Mise en ligne le 12 mars 2011
Lounès Matoub, plus communément appelé Matoub Lounès, est un chanteur et poète kabyle, engagé dans la revendication identitaire berbère.
Il est né à Taourirt Moussa Ouamar le 24 janvier 1956, en Kabylie, Algérie. Il meurt le 25 juin 1998, assassiné sur la route de At Douala. Officiellement, cet assassinat est attribué au GIA. Mais le pouvoir algérien est accusé, notamment par sa famille de l'avoir assassiné.
Matoub acquiert un statut de martyr pour les régionalistes et militants kabyles, qui estiment que leurs droits sont bafoués.
A l'age de neuf ans, il fabrique sa première guitare à partir d'un bidon d'huile de moteur vide, et compose ses premières chansons durant l'adolescence.
Sa prise de conscience identitaire et culturel débute à la confrontation armée entre les Kabyles et les forces gouvernementales en 1963-1964.
En 1968, le gouvernement algérien introduit une politique d'arabisation dans le système éducatif au détriment du berbère. Matoub réagit en n'allant pas à l'école. Finalement, il quitte le système éducatif et devient autodidacte. En 1978, il émigre en France à la recherche de travail.
Arrivé en France, Matoub Lounès anime plusieurs soirées dans des cafés parisiens fréquentés par la communauté kabyle. C'est là qu'il se fait remarquer par le chanteur Idir qui l'aide à enregistrer son premier album, Ay Izem, qui remporte un vif succès.
En 1980, le poète se produit pour la première fois à l'Olympia en plein évènements du printemps berbère. Il monte alors sur scène habillé d'une tenue militaire pour manifester son soutien aux manifestants kabyles.
Il s'oppose à la politique d'arabisation et d'islamisation de l'Algérie. Il parle le kabyle, le français, et comprend l'arabe sans l'employer. C'est un partisan de la laïcité et de la démocratie, et s'est fait le porte-parole des laissés-pour-compte et des femmes.
Opposé à l'islamisme et au terrorisme islamiste, il condamne l'assassinat d'intellectuels. Il fut enlevé le 25 septembre 1994 par le GIA (Groupe Islamique Armée), puis libéré au terme d'une mobilisation de l'opinion publique de la communauté kabyle. La même année, il publie un ouvrage autobiographique, Rebelle, et reçoit le Prix de la mémoire des mains de Danielle Mitterrand.

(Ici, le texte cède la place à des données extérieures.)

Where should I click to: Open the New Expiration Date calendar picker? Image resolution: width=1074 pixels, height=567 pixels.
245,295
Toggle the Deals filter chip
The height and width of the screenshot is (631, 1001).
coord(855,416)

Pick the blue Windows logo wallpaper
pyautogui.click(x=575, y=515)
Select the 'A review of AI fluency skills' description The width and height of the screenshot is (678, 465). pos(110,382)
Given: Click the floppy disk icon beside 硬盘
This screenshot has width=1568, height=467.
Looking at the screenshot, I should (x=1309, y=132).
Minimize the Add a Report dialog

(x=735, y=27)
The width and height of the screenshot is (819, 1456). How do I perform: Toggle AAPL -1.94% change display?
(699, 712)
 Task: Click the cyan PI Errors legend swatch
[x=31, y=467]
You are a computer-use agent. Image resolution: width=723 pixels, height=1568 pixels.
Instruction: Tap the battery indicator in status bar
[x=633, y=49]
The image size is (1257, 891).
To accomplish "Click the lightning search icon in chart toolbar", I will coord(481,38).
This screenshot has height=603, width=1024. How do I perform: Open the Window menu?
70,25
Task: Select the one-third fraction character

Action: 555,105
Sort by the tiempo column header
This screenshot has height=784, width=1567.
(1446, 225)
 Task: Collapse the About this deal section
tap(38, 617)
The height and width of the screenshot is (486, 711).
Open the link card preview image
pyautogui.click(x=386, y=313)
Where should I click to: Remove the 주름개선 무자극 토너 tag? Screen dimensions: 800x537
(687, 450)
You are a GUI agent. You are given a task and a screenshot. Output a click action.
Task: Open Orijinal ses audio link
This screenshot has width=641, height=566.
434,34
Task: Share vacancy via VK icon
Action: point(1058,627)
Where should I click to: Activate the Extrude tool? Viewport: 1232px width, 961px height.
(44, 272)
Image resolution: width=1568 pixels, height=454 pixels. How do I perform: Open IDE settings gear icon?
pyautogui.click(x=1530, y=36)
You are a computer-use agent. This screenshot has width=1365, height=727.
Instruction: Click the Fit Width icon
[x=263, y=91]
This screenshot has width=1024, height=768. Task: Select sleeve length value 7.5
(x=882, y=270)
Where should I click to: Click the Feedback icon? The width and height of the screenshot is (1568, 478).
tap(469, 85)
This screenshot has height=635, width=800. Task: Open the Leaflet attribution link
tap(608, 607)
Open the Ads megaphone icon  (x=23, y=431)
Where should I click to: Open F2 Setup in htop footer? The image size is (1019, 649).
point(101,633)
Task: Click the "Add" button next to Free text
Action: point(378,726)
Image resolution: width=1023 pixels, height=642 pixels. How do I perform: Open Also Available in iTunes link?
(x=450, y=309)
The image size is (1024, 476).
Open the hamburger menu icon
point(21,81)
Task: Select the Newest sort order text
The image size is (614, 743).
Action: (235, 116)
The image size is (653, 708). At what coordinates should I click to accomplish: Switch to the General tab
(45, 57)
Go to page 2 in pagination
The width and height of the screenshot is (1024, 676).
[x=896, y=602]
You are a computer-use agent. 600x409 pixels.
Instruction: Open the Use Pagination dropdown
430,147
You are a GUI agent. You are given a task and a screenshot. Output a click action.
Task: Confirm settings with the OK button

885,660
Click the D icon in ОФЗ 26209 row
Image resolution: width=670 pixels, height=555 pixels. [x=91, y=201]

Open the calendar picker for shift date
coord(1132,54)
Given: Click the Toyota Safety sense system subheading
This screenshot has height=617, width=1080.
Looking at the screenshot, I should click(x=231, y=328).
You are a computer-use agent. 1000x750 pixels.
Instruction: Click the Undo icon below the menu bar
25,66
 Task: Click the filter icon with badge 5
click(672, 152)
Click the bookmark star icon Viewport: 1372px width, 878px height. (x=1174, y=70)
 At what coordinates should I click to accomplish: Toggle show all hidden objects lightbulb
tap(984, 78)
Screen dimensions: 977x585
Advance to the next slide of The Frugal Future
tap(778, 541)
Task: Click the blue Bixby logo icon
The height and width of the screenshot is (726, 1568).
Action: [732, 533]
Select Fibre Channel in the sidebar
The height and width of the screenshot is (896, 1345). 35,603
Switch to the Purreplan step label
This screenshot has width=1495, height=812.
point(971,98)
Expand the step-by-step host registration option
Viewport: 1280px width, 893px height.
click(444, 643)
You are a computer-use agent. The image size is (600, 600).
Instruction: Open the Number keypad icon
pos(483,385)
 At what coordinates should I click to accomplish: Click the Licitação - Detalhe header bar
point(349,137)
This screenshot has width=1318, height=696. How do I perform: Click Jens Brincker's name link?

Le 25 juin 1998, il est assassiné sur la route menant de Tizi Ouzou à At Douala en Kabylie à quelques kilomètres de son village natal (Taourirt Moussa). Les conditions de ce meurtre n'ont jamais été élucidées. Les funérailles du chanteur drainèrent des centaines de milliers de personnes, tandis que toute la région connut plusieurs semaines d'émeutes.

Le 30 juin 1998, le GIA revendique son assassinat.